The Kettenrings had six children. The three oldest were daughters, Anna Belle, Carrie Mae and Tina Myrtle. The three youngest were a son who died in infancy in 1895 and twins, Wesley Robert and Leslie Albert, born in 1897. John Henry died in 1901 and was buried near the entrance to Mount Carmel Cemetery.
Both Wesley and Leslie saw service in WWI. Wesley in the U. S. Navy and Leslie in the U. S. Army. Leslie went to France in October of 1918, just before the war ended on Nov. 11. He returned to the United States in July of 1919, and was discharged on Aug. 4, 1919. He made his home with his sister, Anna Belle Kettenring Walker, near Phillips in Hamilton County, Nebraska.

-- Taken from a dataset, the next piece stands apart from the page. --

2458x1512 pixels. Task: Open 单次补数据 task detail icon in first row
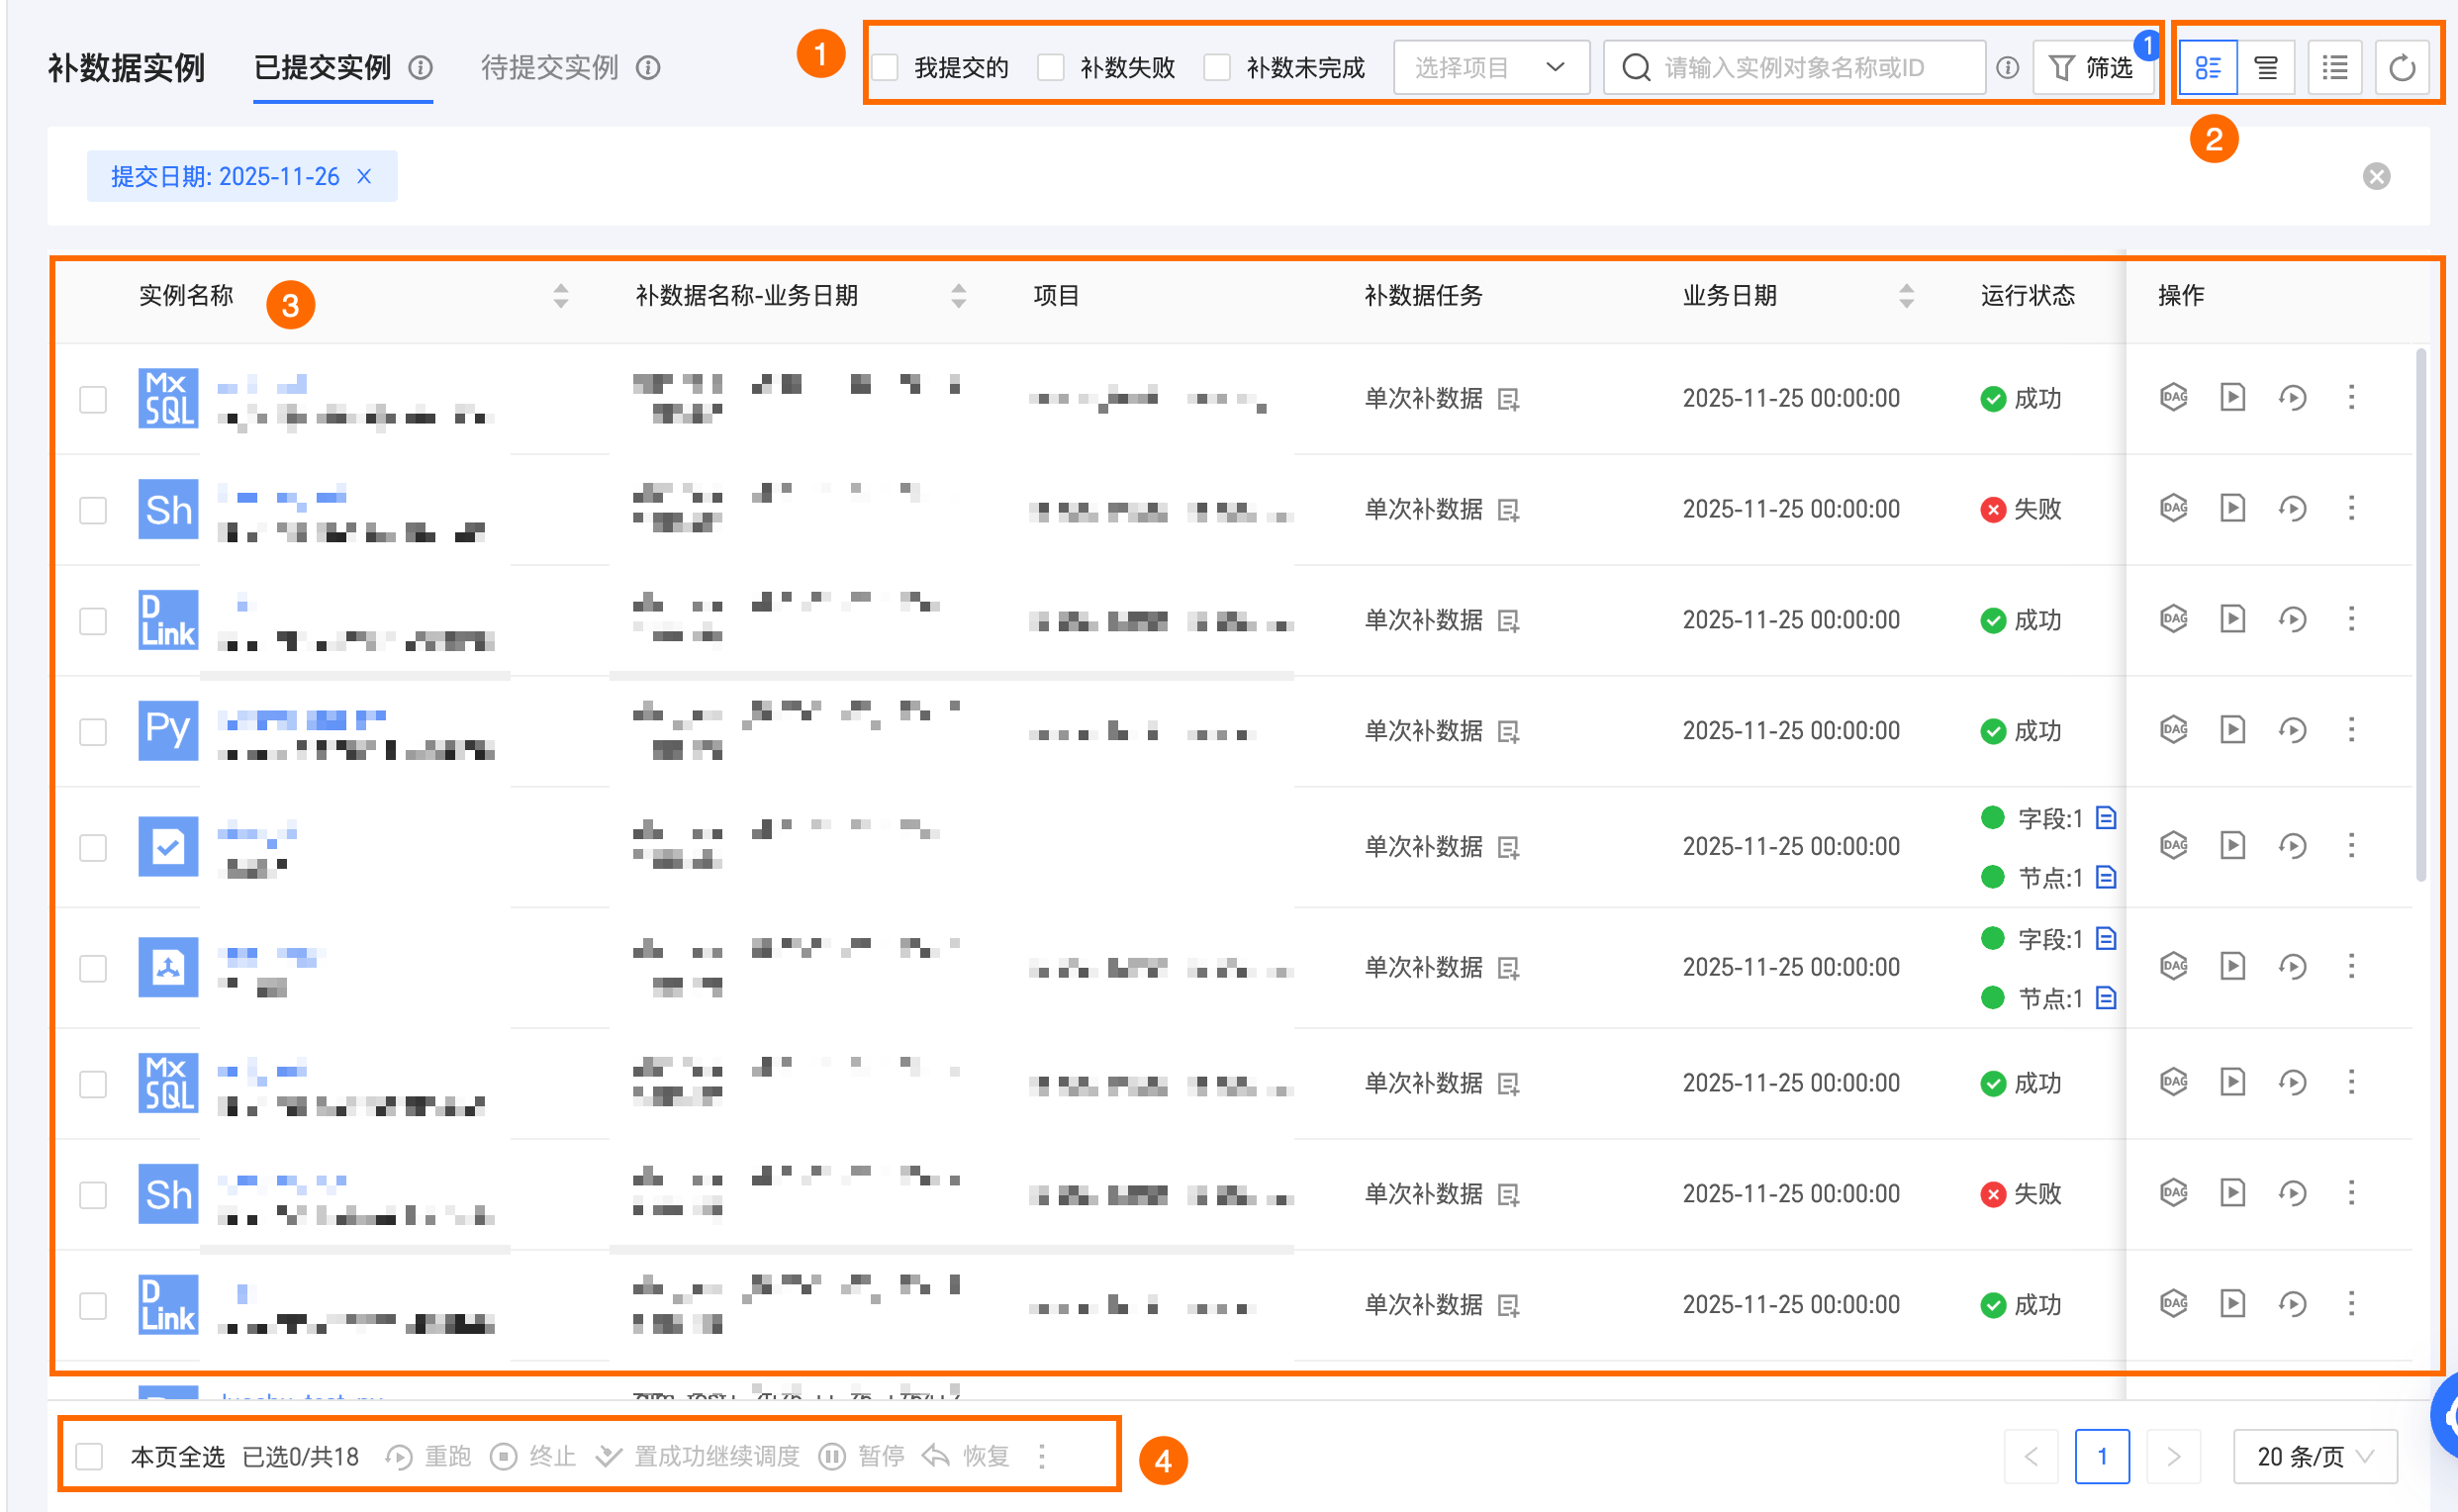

It was in that home, on Dec. 1, 1919, when Leslie was examining a shell he had brought back from France that exploded in his hand, killing him instantly. The room was destroyed and windows blown out of the home. His sister, Anna Belle, had just stepped into another room and was not injured.
Leslie Kettenring was brought back to Jewell County for burial in Mount Carmel Cemetery near his father and infant brother. Owen and Anna Belle Kettenring Walker were among the family members who accompanied his body back to Mount Carmel. His mother, Nancy Jane Miller Kettenring, was buried in the family plot in 1936.
At the time of this writing, neither of the veterans has a flag holder beside their gravestones. The Desire Tobey Sears Chapter NSDAR is seeking to obtain the flag holders and to properly honor these Jewell County veterans, Demmon L. Rowley and Leslie A. Kettenring on this coming Memorial Day, 2021.